Allen county archers is definetly one of the best courses arround this area


----------



## Deerslayer25 (Mar 11, 2006)

I recently went to a very nice range in Tyler, TX


----------



## captain18 (Jan 26, 2008)

*Twin oaks*

Twin Oaks Archery in Appomattox Virginia!


----------



## Touchdown (Jan 24, 2009)

The Clubhouse Archery Shop in Gaston Indiana


----------



## grey squirrel (Apr 5, 2005)

*Top of the Hill 3D Archery*

Top of the Hill 3D Archery Club in Vevay, Indiana offers a great course!

Tri-County Coonhunters on 129 offers a great course also!


----------



## crazymoose (May 17, 2005)

Durham Archers,located in Oshawa,Ontario.
We have two 3D courses with 40 Rinehart targets,90 metre FITA target butt,and a 50 yard target butt range.
For those who are interested please take a look at our website durhamarchers.ca
I believe it to be one of the nicest clubs in Southern Ontario.


----------



## WDMJR3DBOWGUY (Dec 2, 2003)

I will put Circle-C archery up here in Folkston, GA. Circlecarchery.com

Very good asa style course, 30yard indoor.


----------



## DXTBIKER (Feb 15, 2009)

Adams Archery in Milan, Mi., great outdoor 3D course and indoor shoot.


----------



## MOvenatic (May 20, 2006)

Marshall, MO Bud Shoot.
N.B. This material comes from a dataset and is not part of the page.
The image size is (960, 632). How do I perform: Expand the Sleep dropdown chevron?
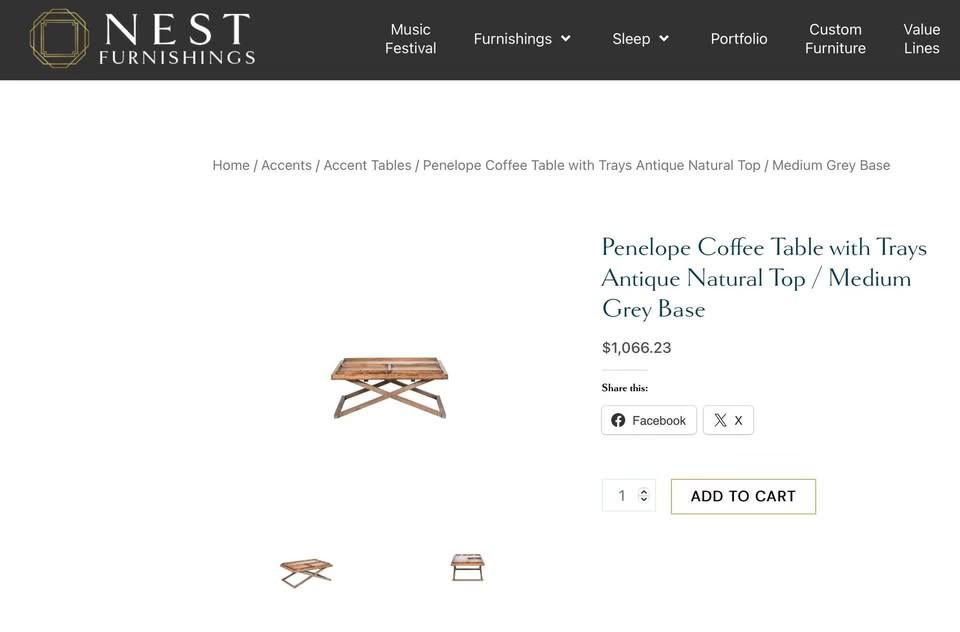pos(664,39)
Just wish they'd have it earlier in the year. It gets too dang hot to shoot 48 targets in August.


----------



## Ultra_Shooter (Jan 4, 2009)

I'm with mocheese on this one Jackson, Ohio one of the best!


----------



## nativecat (Jan 14, 2008)

Golden High Country Archery! Golden Colorado. 20 targets, all well maintained close to Denver. Great People


----------



## shockman (Apr 16, 2009)

A few to list in the NE Ohio area.
My personal favorite http://nla.tbgtom.com/ Nelson Ledges Archery, they have two 30 target ranges, practice range, and some of the best layouts I've seen anywhere.
Open Wed Thur Sat and Sun... great people and a great place to shoot.

Geauga Bowmen is another great 30 target course in Chesterland OH, shoots on the first weekend of the month during the summer. Very challenging course, and also very good excersise. Bring your bow and hiking boots and be prepared for a workout. No website at this time , but feel free to PM me for details.
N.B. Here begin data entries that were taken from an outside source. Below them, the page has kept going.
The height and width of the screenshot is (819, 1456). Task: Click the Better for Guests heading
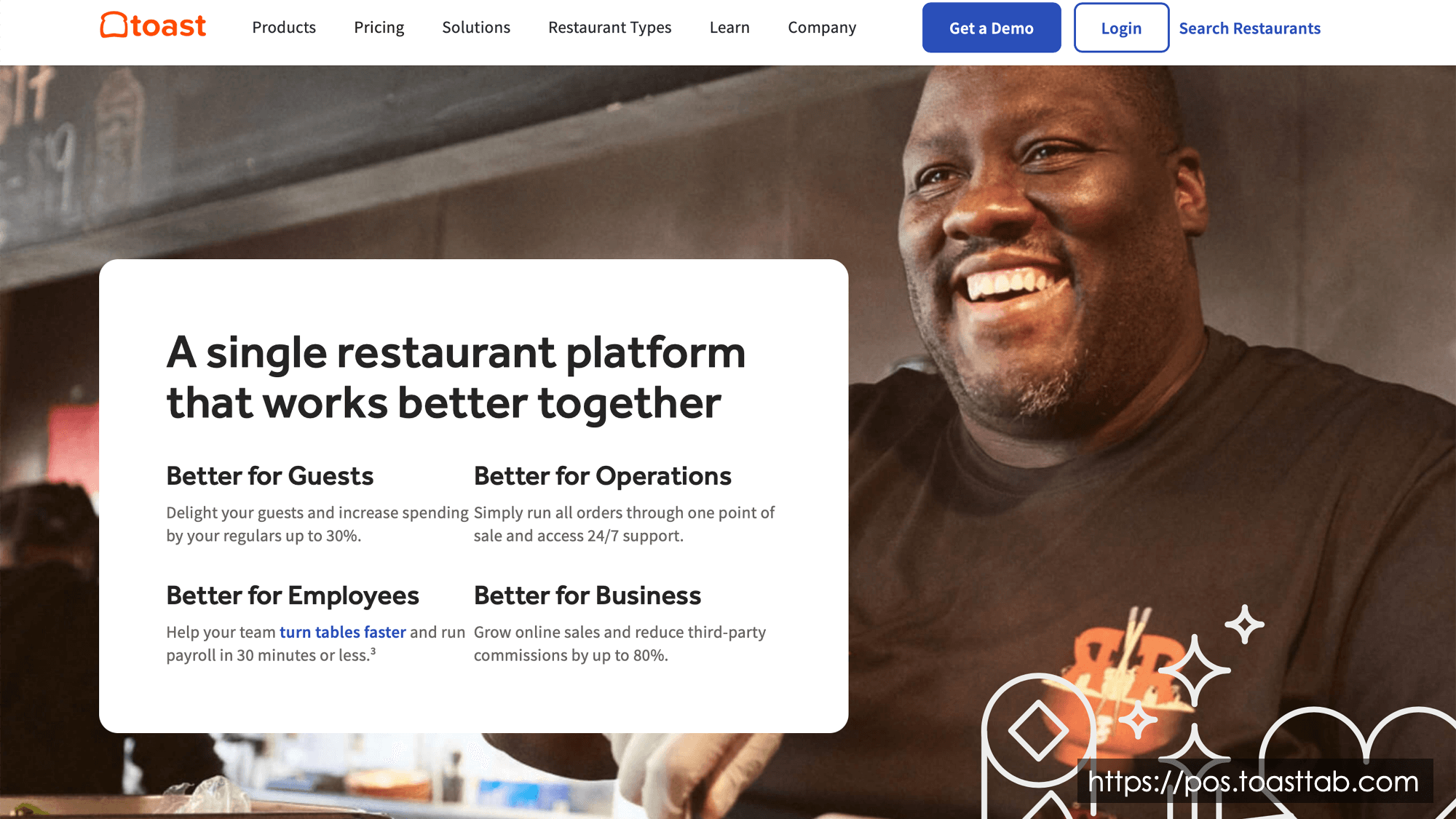coord(269,476)
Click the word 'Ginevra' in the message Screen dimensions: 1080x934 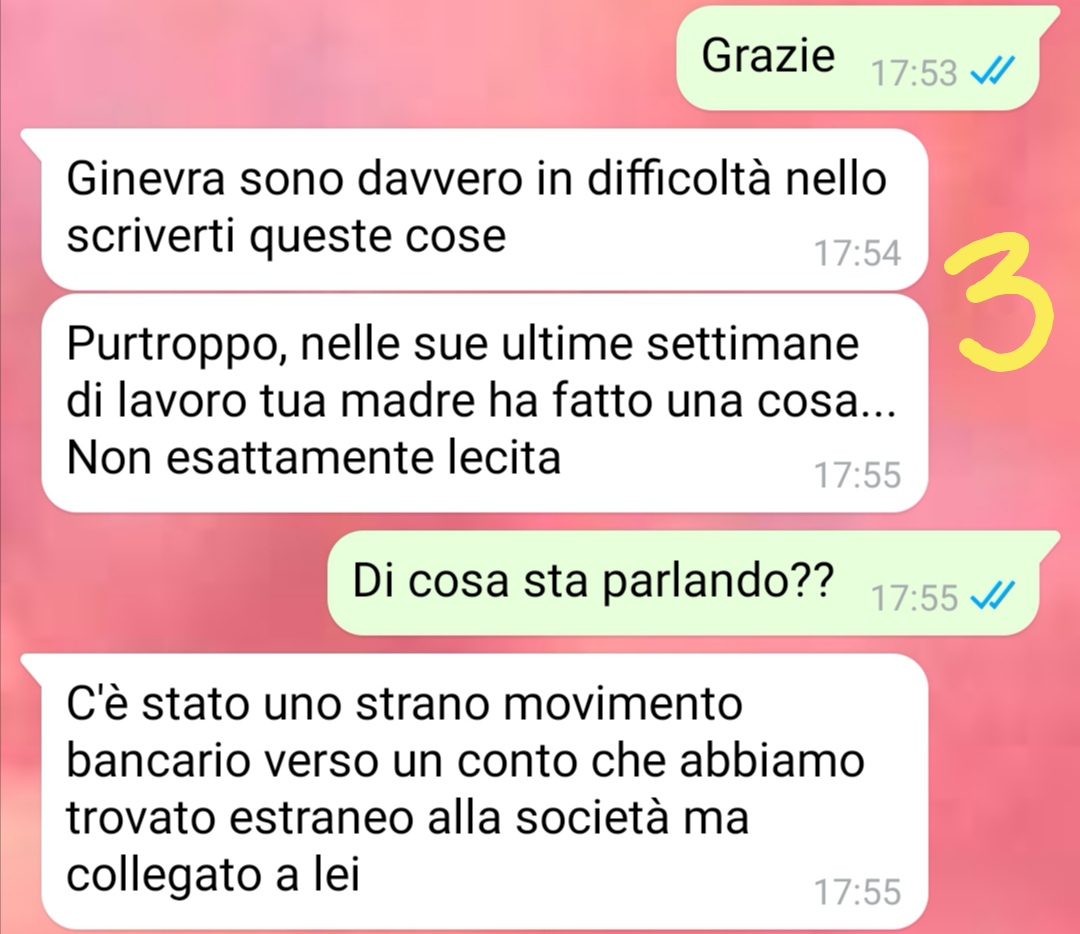pos(146,179)
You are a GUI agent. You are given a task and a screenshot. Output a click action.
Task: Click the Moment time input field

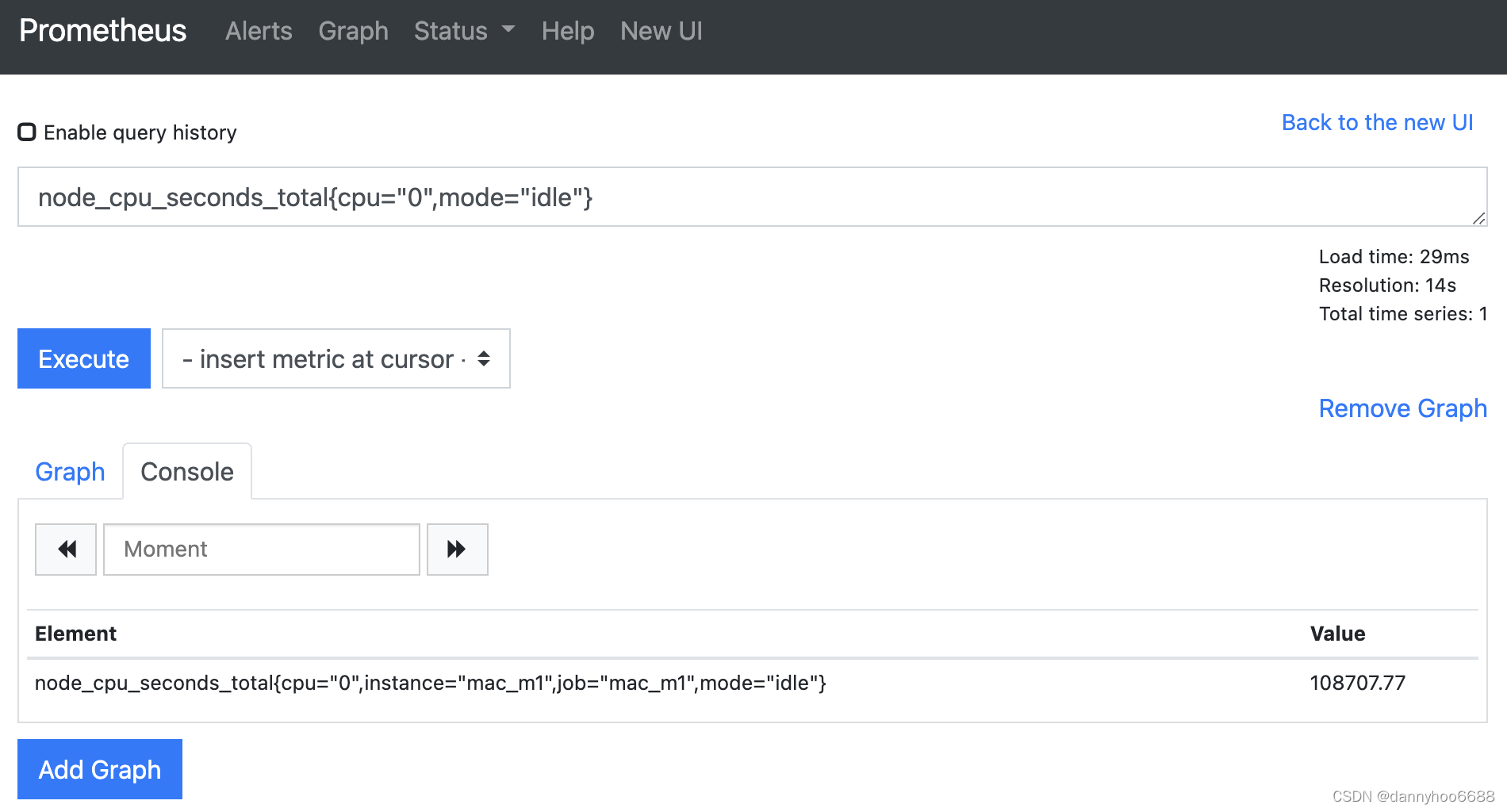[262, 549]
Sports Junction in Geneva OH http://local.yahoo.com/info-15538019-sports-junctionarchery-guns-geneva
30 Rhinehart targets, open 7 days a week with a drop box so you can shoot anytime.


----------



## BigBuck88 (Mar 20, 2009)

I aecind Iroquois Archery Club in Rensselaer, In.


----------



## eliteFREAK (Jul 18, 2007)

*Apache Bowhunters*

Apache Bowhunters archery club in Globe Arizona one of the best in the nation!


----------



## Cgreen5760 (Mar 19, 2009)

Detroit Archers in West Bloomfield Mi. Michigan's oldest archery club Started by Pope and Young First president was Fred Bear. They hav a great outdoor 3D leagues and shoots plus indoor 3D leagues in the winter.


----------



## bowhunter1992 (Jan 18, 2010)

Nelsons Ledges in Ohio


----------



## RADAR72 (Feb 16, 2009)

*Nok'd Up Archery - Northern Kentucky*

Nok'd Up Archery LLC
30 Brand New Targets, Easy walking course with challenging shots, within an hour of anywhere in the Tri-State area. $8.00 per shooter. Kids under 8 yrs. old free, Prizes for the top 3 in each level, Shoots twice a month, Picnic Area and plenty of staff to help you with any problem or need. 
Nok'd Up Archery
Chad Rahe: President
513-330-4645
11753 Wilson Rd. Independence, KY 41051
www.nokduparchery.com


----------



## pacnate (Sep 23, 2009)

Panhandle Archers for Christ -- Laurel Hill, FL

www.panhandlearchers.com

God Bless!!!


----------



## bullz (Aug 22, 2006)

*favorite 3D course*

Bulls Eye Archery is my favorite 3d course lots of different terrain with realistic hunting shots. New mckenzie X.T targets easy to pull arrows


----------



## bkr39 (Mar 3, 2009)

*Philadelphia Archery Club*

Philadelphia Archery club in Philadelphia Ms. huge cypress trees and the pearl river.


----------



## MichiganMark170 (Apr 27, 2010)

If you're looking for a challenging place to shoot, I'd say Adams Archery in Milan, Mi is the place to shoot. Basically if you want to become a better shooter, shot at Adams Archery..


----------



## samclemons (Jan 17, 2010)

*SW Ohio*

I have to say Indian Trails Archery Club puts on one of the best in the area. Lary and the guys make sure that the shots are realistic and a challenge.
it located In one of the nicest state parks(Hueston Woods State Park)you will find only 25 min north of Cincinnati, OH near Oxford (Miami of Ohio). plenty of woods, up hill, down hill, and open field shots (try judging distance on those) to shoot. the nice thing is you can make a whole day of it WITH THE WHOLE FAMILY couse there is plenty to do with fishing, swiming, boating, outdoor movies for the kids, biking trails(their not moving targets) and of course the people you meet there 
The next shoot is Sat. May 22 Come out and beat me if you can


----------



## possum#1 (Mar 28, 2009)

I would have to say Nok'dup archery.www.nokduparchery.com


----------



## isandgren (Jun 6, 2009)

*Timp Archers Provo Utah*

Timp Archers range Squaw Peak Located in Provo canyon. Two 3-d cources and 3-field cources.


----------



## Radford Wooly (Apr 18, 2010)

Little Mountain Archery Club in Meadows of Dan, Virginia.


----------



## vftcandy (Nov 6, 2009)

string jumper said:


> Redding Ca, Straight Arrow, The Western Classic shoot just gets better every year.( Web sight is Staight Arrow bowhunter)
> You have an average of 1200 to 1400 shooters and it is a 3 day shoot.
> If you have never been there you don't know what you are missing.
> Another great shoot is Nevada City in June & Cascadian shoot in July outside of Eugene Oregon.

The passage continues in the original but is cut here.